The unknown and previously unseen early oeuvre of Ottinger's paintings (1963-68) will be shown on the occasion of the ceremony of the awarding of the Hannah-Hoch Prize 2011 to her. Horelli, Hannah Hoch Prize for Young Artists 2011, centers her investigations on communicative processes and their preconditions in the media, politics, and society through the use of video.
Ulrike Ottinger
Hannah-Höch-Preis 2011
November 26, 2011 – January 22, 2012
Exhibition Space (ground floor)
Curator: Marius Babias
On the occassion of the ceremony of the awarding of the Hannah-Höch-Preis 2011 to Ulrike Ottinger, Dr. Knut Nevermann, state secretary for sciences and research, and Marius Babias, director n.b.k., will give a speech on Friday, November 25, 2011. The laudatory speech will be held by Hanne Bergius, professorin for art history.

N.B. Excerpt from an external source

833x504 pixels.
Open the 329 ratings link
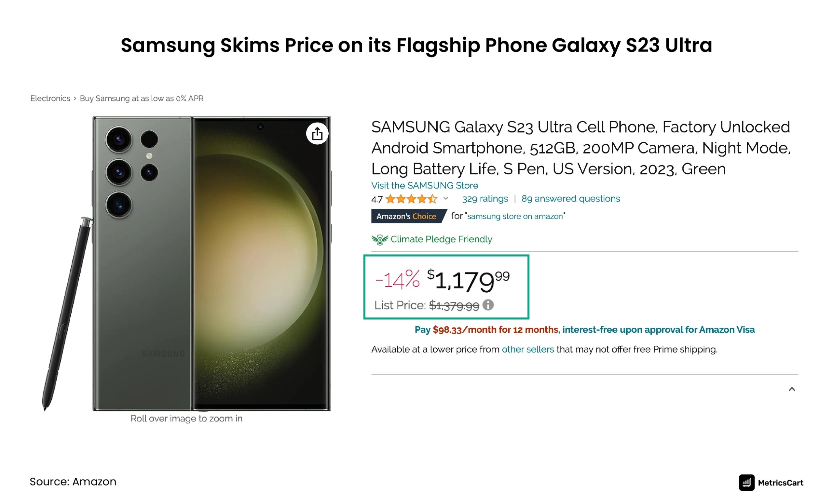coord(485,199)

By awarding the Hannah-Höch-Preis 2011, offered by the State of Berlin’s Department of Cultural Affairs, the complex work of filmmaker and artist Ulrike Ottinger will be honored. At Neuer Berliner Kunstverein the unknown and previously unseen early oeuvre of Ottinger’s paintings (1963–68) will be shown on the occasion of this ceremony. While in recent years Ulrike Ottinger’s cinematic view is characterized by high ethnographic reflexivity, in her paintings and serigraphs some later icons of her early films are already developed. This yet unknown aspect of her oeuvre, till this day, proves relevant contemporaneity, which is in conflict with the present and past of post-Nazi societies as well as other cultures. In her idiosyncratic early work, inspired by pop art, her interest in the principle of collage/montage and the surreal/absurd already shows in the way it later recurs in the films.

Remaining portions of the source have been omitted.